Selain itu, Tanak mengatakan buku rekening, bongol cek, dan kartu ATM perusahaan fiktif selalu didalam pengawasan staf akuntansi PT Amarta Karya yang menjadi kepercayaan Catur Prabowo dan Trisna Sutisna.
“Agar memudahkan pengambilan dan pencairan uang sesuai dengan permintaan tersangka CP,” kata Tanak.
Hasil korupsi untuk keperluan pribadi dan membayar kredit
Tanak mengatakan dari perbuatan Catur Prabowo dan Trisna Sutisna tersebut setidaknya negara berpotensi mengalami kerugian hingga Rp 46 miliar. Selain itu, kata dia, uang hasil korupsi keduanya dipakai untuk memenuhi kebutuhan pribadi seperti membayar tagihan kredit.
"Saat ini Tim Penyidik masih terus menelusuri adanya penerimaan uang maupun aliran sejumlah uang ke berbagai pihak terkait lainnya," ujar dia.
Untuk mempermudah proses penyidikan, kata Tanak, Trisna Sutisna ditahan di Rutan KPK pada Markas Komando Puspomal. Sementara itu, ia menambahkan Catur Prabowo tidak hadir dalam pemanggilan tersabgka dengan alasan sakit.
“KPK mengingatkan tersangka CP agar hadir pada penjadwalan pemanggilan berikutnya dari tim penyidik,” ujarnya.
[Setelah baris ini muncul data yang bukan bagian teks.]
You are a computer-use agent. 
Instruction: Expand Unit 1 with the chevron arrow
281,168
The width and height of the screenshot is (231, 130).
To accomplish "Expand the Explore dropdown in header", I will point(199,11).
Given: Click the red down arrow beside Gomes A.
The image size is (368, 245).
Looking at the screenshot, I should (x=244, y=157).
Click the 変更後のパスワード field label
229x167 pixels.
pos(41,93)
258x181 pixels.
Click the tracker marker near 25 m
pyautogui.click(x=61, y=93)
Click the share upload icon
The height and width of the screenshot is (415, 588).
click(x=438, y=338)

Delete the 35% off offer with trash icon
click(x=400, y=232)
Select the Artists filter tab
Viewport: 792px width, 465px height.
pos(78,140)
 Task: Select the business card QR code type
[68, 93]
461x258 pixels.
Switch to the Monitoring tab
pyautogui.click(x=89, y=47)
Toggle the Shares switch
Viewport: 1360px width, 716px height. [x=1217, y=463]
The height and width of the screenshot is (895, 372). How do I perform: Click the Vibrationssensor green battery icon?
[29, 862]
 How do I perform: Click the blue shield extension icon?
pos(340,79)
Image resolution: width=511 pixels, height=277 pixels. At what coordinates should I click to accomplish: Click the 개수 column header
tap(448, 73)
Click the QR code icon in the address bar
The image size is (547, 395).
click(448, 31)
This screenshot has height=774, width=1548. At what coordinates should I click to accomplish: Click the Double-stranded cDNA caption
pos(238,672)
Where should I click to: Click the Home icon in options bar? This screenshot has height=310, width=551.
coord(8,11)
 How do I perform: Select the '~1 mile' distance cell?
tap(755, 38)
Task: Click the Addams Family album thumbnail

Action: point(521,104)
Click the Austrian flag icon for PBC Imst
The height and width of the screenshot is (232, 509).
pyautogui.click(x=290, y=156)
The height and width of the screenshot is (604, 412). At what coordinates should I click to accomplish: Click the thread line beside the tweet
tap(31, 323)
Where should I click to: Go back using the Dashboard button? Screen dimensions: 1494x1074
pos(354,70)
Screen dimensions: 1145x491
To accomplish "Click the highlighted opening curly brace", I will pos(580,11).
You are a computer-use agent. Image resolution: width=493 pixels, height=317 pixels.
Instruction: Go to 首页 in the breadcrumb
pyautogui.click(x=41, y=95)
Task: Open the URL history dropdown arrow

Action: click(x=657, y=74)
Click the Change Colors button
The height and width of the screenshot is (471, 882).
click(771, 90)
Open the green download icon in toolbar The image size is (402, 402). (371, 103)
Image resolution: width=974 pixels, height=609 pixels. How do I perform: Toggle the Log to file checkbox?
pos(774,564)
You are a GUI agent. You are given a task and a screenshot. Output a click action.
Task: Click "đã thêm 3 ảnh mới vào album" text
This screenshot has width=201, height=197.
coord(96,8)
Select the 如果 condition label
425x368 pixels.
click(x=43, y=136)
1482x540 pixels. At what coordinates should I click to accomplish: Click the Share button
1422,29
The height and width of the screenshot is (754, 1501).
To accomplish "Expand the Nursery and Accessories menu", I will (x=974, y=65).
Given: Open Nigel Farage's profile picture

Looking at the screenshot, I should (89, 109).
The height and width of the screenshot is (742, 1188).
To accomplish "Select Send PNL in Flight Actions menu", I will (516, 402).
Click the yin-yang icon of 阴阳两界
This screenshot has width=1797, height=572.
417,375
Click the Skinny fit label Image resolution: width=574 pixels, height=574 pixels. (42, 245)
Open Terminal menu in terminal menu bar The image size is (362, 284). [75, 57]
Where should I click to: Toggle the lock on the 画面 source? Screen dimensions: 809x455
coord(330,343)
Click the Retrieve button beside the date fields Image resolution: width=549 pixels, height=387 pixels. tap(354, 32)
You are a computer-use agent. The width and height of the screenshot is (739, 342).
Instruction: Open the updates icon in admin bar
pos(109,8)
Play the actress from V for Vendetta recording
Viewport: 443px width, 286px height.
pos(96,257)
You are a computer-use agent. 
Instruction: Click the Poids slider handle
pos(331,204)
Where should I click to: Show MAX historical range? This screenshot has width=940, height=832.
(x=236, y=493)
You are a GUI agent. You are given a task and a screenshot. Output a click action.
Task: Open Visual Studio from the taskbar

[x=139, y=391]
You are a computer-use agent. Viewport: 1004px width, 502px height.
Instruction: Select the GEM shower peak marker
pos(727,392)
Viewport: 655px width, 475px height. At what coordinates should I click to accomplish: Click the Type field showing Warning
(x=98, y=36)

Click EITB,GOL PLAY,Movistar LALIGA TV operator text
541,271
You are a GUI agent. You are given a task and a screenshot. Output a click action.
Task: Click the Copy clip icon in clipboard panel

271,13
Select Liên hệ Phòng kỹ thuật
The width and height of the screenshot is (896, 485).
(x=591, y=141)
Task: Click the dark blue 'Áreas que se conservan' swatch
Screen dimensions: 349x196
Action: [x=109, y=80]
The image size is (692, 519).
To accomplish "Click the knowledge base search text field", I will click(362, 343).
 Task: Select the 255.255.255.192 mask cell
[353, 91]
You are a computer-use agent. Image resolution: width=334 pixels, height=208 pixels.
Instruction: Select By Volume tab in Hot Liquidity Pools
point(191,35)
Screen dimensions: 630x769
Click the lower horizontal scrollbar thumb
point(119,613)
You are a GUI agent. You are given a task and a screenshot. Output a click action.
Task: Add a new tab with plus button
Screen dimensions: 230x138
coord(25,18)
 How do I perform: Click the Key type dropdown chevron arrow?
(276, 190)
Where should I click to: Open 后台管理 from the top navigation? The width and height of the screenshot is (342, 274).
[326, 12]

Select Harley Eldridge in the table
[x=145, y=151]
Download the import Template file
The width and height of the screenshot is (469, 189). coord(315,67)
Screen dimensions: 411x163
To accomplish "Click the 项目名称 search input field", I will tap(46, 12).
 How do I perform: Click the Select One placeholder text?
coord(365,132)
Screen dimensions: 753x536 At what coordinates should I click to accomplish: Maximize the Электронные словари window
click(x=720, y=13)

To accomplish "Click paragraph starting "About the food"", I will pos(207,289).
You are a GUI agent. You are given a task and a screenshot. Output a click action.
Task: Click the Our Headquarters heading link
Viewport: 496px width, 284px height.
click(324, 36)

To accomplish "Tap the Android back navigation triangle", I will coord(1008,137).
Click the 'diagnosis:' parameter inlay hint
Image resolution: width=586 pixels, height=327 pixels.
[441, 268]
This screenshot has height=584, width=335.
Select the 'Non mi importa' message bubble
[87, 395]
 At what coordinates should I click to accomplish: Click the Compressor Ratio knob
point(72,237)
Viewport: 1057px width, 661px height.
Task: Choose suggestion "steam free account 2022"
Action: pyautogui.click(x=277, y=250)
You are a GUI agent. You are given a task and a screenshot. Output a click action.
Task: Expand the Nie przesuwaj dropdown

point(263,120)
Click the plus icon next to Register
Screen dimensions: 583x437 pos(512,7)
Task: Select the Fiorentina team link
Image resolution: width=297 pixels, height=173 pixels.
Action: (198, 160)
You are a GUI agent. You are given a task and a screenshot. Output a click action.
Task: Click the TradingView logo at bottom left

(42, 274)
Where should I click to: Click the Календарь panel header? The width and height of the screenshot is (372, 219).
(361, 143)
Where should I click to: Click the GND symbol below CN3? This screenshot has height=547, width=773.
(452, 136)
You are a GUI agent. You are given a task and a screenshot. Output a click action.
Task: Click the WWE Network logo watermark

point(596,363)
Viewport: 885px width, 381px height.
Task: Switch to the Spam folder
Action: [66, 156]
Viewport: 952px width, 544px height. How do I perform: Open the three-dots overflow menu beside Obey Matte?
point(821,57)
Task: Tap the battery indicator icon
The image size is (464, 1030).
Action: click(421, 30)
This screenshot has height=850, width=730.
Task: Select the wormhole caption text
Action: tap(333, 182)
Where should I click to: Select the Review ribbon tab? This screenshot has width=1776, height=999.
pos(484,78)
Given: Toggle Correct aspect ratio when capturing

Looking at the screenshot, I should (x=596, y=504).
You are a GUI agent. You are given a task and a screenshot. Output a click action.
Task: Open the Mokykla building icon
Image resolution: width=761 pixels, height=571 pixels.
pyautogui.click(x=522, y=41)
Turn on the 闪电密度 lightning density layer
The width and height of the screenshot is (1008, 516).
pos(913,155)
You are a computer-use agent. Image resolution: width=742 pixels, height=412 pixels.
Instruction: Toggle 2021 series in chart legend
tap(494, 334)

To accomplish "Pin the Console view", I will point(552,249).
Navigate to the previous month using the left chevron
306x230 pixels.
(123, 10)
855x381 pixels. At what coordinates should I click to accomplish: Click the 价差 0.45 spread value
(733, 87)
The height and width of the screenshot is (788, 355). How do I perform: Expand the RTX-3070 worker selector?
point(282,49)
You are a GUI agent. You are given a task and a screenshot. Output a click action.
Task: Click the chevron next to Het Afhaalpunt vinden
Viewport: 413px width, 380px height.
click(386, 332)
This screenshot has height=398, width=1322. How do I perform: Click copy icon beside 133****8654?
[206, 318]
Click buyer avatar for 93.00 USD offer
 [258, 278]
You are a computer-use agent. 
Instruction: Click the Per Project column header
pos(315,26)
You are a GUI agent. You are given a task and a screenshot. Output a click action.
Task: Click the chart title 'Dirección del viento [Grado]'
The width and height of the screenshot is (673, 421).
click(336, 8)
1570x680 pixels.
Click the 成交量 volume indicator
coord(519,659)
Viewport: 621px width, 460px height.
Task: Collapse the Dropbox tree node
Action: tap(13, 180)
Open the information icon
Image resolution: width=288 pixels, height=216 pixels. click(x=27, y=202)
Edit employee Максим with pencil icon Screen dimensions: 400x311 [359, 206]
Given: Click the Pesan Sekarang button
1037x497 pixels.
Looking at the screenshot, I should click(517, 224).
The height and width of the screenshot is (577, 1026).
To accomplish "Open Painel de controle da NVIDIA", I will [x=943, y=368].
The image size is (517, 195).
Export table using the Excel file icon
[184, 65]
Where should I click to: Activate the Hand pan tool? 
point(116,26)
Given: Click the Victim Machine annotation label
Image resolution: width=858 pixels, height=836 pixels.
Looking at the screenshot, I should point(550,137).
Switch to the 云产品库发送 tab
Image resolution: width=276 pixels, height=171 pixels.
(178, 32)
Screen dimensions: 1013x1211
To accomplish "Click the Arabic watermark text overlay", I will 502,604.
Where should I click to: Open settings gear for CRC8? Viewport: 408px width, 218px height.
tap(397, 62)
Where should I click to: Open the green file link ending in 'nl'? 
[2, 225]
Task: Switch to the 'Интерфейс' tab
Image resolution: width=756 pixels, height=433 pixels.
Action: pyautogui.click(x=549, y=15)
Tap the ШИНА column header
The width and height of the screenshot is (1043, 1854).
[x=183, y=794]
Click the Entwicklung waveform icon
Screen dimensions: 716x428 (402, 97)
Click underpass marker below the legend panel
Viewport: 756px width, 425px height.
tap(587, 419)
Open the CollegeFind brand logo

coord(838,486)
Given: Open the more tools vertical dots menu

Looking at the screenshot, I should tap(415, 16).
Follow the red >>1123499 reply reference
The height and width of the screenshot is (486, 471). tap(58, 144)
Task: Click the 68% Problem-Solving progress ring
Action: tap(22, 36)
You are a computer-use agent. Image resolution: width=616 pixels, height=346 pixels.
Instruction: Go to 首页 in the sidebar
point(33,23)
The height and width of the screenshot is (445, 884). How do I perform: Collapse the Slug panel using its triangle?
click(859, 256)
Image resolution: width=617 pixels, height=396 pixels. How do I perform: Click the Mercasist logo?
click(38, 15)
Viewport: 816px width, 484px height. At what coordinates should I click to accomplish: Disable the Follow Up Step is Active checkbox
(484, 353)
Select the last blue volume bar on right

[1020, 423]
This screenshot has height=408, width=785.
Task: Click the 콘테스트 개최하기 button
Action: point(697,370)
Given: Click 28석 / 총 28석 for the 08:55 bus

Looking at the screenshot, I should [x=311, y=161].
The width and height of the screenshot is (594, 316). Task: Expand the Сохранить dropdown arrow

PT Amarta Karya merupakan BUMN yang sudah berdiri sejak 1962. Perusahaan ini awalnya bergerak di bidang pembuatan konstruksi baja. Seiring perjalanan, perusahaan ini memperluas lini bisnisnya menjadi konstruksi di bidang pekerjaan sipil, listrik dan mekanik. Saat ini lini perusahaan tersebut fokus pada pengembangan manufaktur, infrastruktur, gedung, EPC (Engineering-Procurement-Construction) dan properti.